::: TEXT SHOWN :::
I love my grandmother, my earliest memories of her include her taking me to school in kindergarten, and later on after we moved here to Sydney she used to wait for me on the other side of the crossing after school finished so we could walk home together, and when we got home, there was always a snack waiting for me. As all mother’s do, when my grandmother knew you liked something, she either bought it, or cooked it repeatedly till you were so over it. I know it was one of the ways she showed us her love. My grandmother, though loving in her own way, wasn’t your huggable granny, she was often ‘makulit’ and had that stern look in her face, but she was my grandmother. I guess the hardest part of having to say good bye to her was the fact that she looked exactly like my mother in those last moments as we said good bye to her. I felt so guilty that as I tried to mourn for my grandmother, all I kept having were flash backs of almost two years ago when were making the same plans, same decisions for my Mom. One of the worst memories I have isn’t an image, but a sound, and that is the rustling of the body bag as they came to take my Mom away. Therefore you can imagine my heart on the floor as they came to pick up my grandmother from the house. Not only could we hear that familiar rustle, but seeing her being brought out, was like a nightmare unfolding.

My grandmother has been unwell since 1996, after being severely burned on a third of her body. We didn’t think she would make it back then either, and they prepared us for the worst, but after a lot of care, she pulled through, proving what a strong and stubborn woman that she was. For the next 12 years there has been multiple scares, moments when we were told to be prepared, and we were. So you can well imagine our disbelief when she had passed away.

For the days that followed, arrangements were made. Aunty Esty flew down from the States once more. Sr Adele was also able to come, accompanied by Tita Elsie and Ate Ellen, who certainly brought the support needed and much appreciated. Those days prior to the funeral just passed as a blur. I dreaded the prayers in the evening most of all, as it felt like a de ja vue that I wasn’t willing to revisit. My heart raced as they began to sing the familiar songs, and utter the same prayers, more often than not my siblings and I said our mother’s name out loud in the prayers, almost a force of habit. Needless to say after the first couple of nights, we managed to fall back and not be in the room during the prayers. In the same way we found comfort in not standing in the room during the viewing. It all felt too familiar.

My grandmother was buried on the 1st of August, 9 days after she passed. Again, as a family we gathered and paid our last respects. As sad as it is that she is now gone, at least she is not suffering, more than that, it comforts me to know that she is with my Mother and they’re taking care of each other.
::: GIVEN DATA :::
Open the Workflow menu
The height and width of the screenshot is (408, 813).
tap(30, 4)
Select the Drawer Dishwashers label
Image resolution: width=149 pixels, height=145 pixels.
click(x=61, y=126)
:::
::: GIVEN DATA :::
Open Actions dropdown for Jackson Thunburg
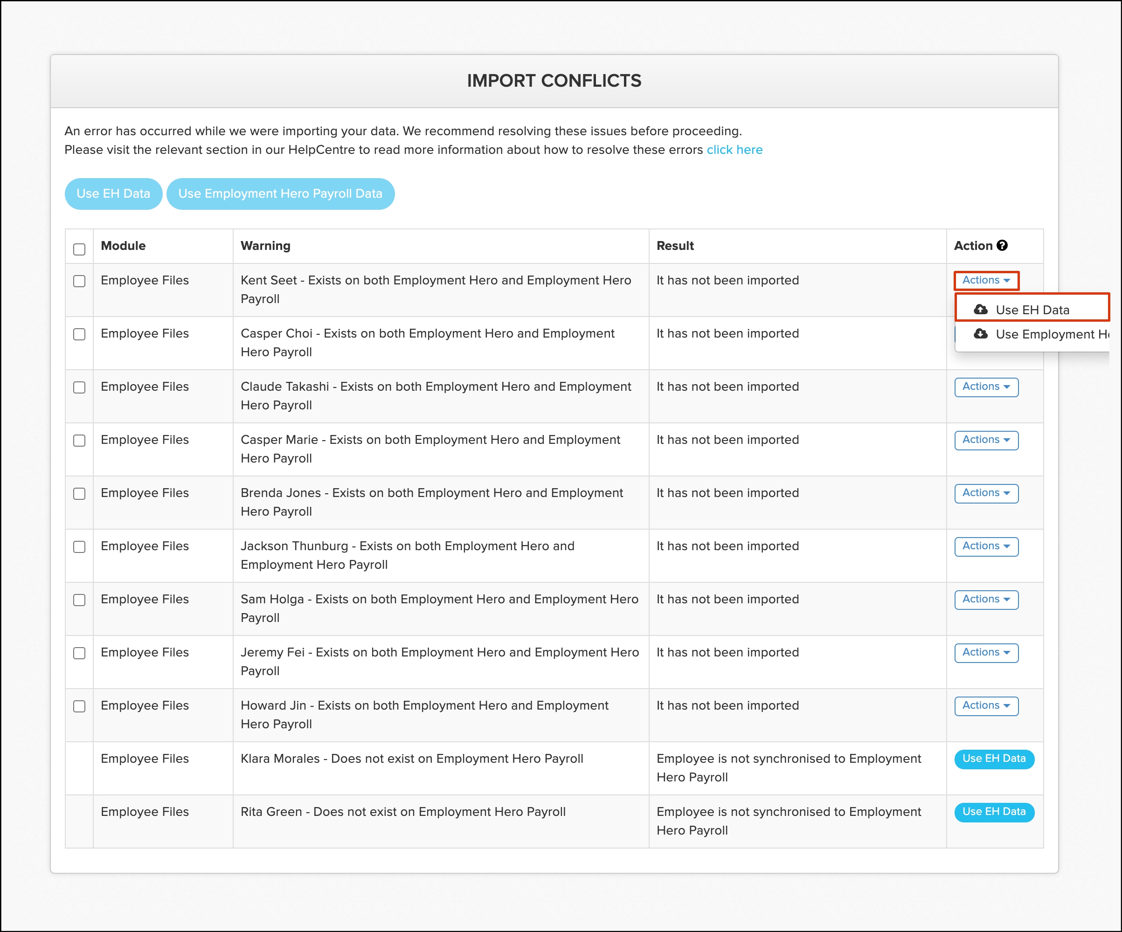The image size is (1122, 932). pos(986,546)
:::
**REQUIREMENTS**
a) In the memoir about the grandmother, on what date was she buried?
b) Reproduce word for word the passage of the memoir about the grandmother from "For the days" up to and including "felt too familiar.".
The entries were taken from a separate source.

**THE SOLUTIONS**
a) She was buried on the 1st of August, 9 days after she passed.

b)
For the days that followed, arrangements were made. Aunty Esty flew down from the States once more. Sr Adele was also able to come, accompanied by Tita Elsie and Ate Ellen, who certainly brought the support needed and much appreciated. Those days prior to the funeral just passed as a blur. I dreaded the prayers in the evening most of all, as it felt like a de ja vue that I wasn’t willing to revisit. My heart raced as they began to sing the familiar songs, and utter the same prayers, more often than not my siblings and I said our mother’s name out loud in the prayers, almost a force of habit. Needless to say after the first couple of nights, we managed to fall back and not be in the room during the prayers. In the same way we found comfort in not standing in the room during the viewing. It all felt too familiar.